Tim Walz by Gage Skidmore is licensed under CC BY-SA 2.0

Minnesotans who value limited government and the freedom of businesses to compete and invest without excessive bureaucratic interference see these principles as essential to economic growth and opportunity. That is why Governor Tim Walz’s new supplemental budget proposal raises serious concerns. While it includes an expansion of the child tax credit, the centerpiece that stands out as particularly misguided is a new tax targeting large tech and social media companies.

Unveiled on March 17, 2026, the proposal would impose a tax on social media and tech companies with more than 100,000 monthly users in Minnesota, framed as making them “pay their fair share” for collecting and selling consumer data. Revenue—projected at nearly $200 million in future bienniums—would fund workforce development programs aimed at helping workers impacted by artificial intelligence. At the same time, the plan expands the state’s child tax credit, raising the maximum from $1,050/$2,100 to $3,000/$6,000 and increasing the income threshold to $120,000, which proponents describe as a $150 million annual tax cut for roughly 105,000 families.

The chief problem with the tech tax is that it singles out one of the most dynamic and innovative sectors of the economy for special punishment. Tech companies invest billions in developing platforms, algorithms, and services that rely on data to deliver personalized experiences, targeted advertising, and useful products to consumers. Forcing them to pay extra simply for collecting and using that data adds a direct cost to doing business in Minnesota. This kind of targeted tax increase raises compliance burdens, reduces after-tax returns on investment, and signals to companies that the state views their success as something to penalize rather than encourage.

American companies should compete on the quality of their products and services, not face government levies designed to redistribute their earnings toward politically favored programs. Higher taxes on tech firms can slow hiring, reduce R&D spending, and make Minnesota a less attractive place for innovation and expansion. Businesses—especially fast-growing tech platforms—have choices about where to locate operations, hire talent, and build data centers. Adding new costs here risks driving investment and jobs to states with more welcoming policies. Ultimately, these burdens often get passed along to consumers through higher prices, reduced features, or slower innovation, while the promised workforce programs may deliver far less benefit than advertised.
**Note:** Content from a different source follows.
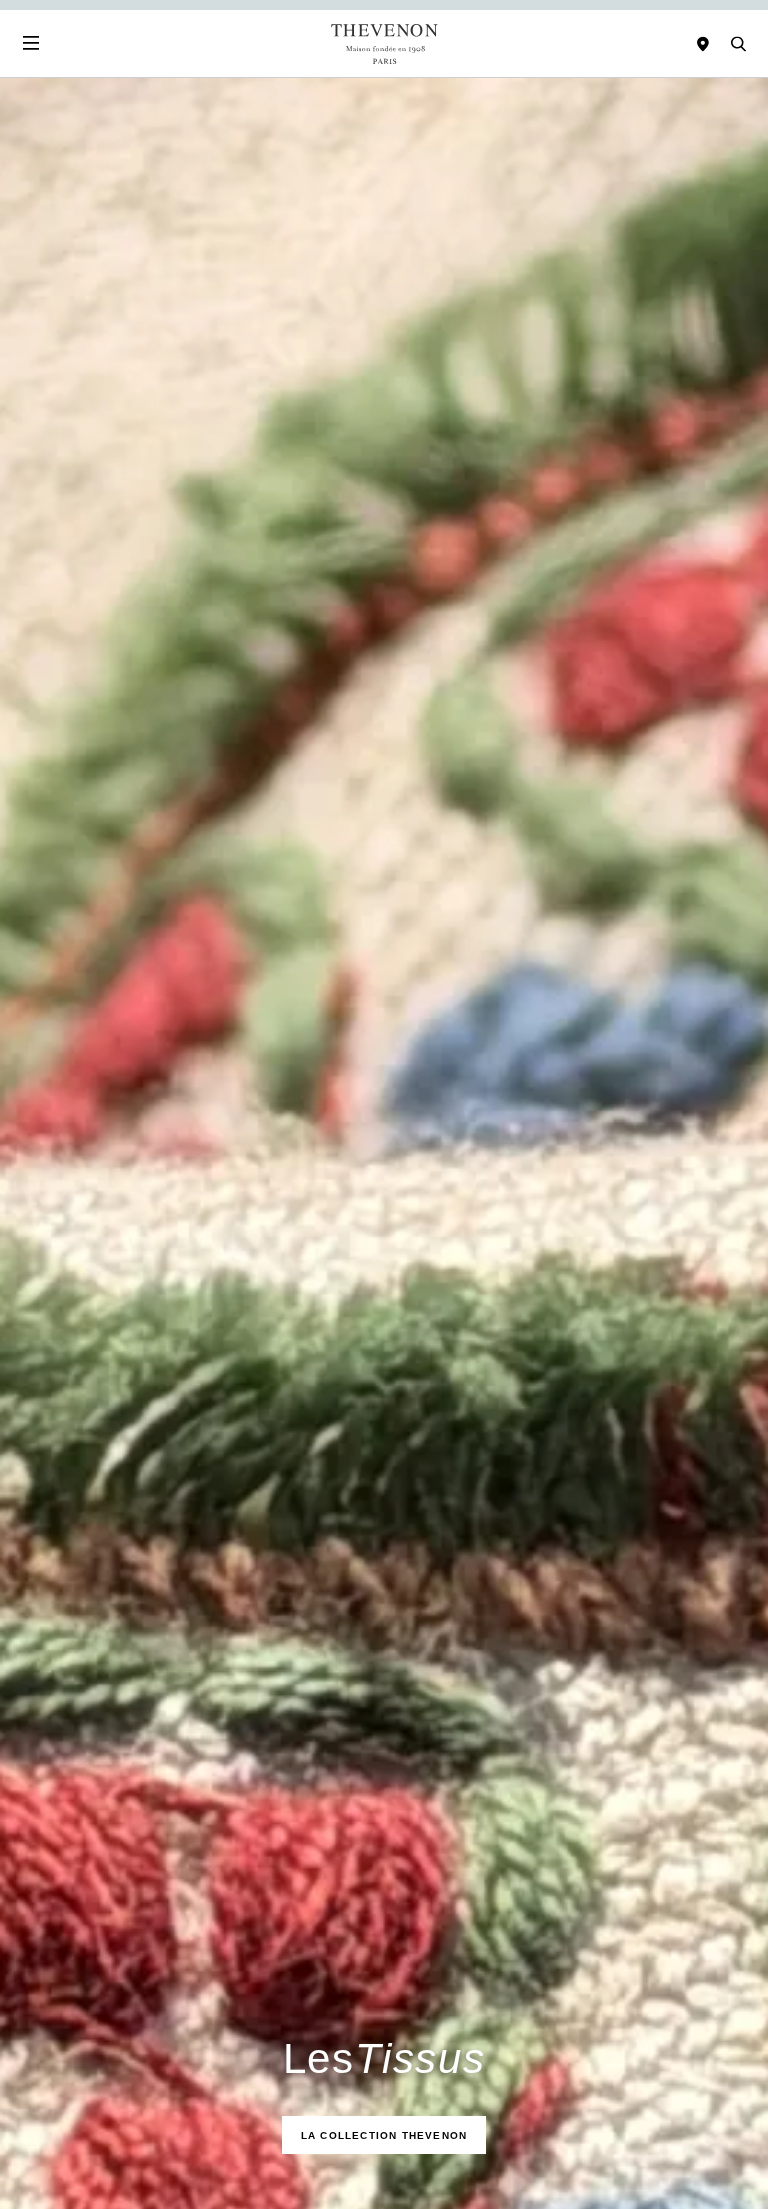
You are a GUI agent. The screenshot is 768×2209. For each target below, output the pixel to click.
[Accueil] (384, 44)
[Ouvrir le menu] (31, 43)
This is the wrong direction for the land of 10,000 lakes. Instead of layering on new taxes that discourage growth, policymakers should focus on keeping taxes low, reducing regulatory barriers, and allowing the private sector to create prosperity. True support for families and workers comes from a thriving economy with abundant jobs and opportunity—not from picking winners and losers through the tax code. The expanded child tax credit may offer short-term relief to some households, but pairing it with a punitive tax on tech companies undermines the very economic engine needed to sustain broader prosperity. The people of Minnesota deserve fiscal policies that reward innovation and keep government intervention limited, not proposals that expand the reach of the state at the expense of free markets.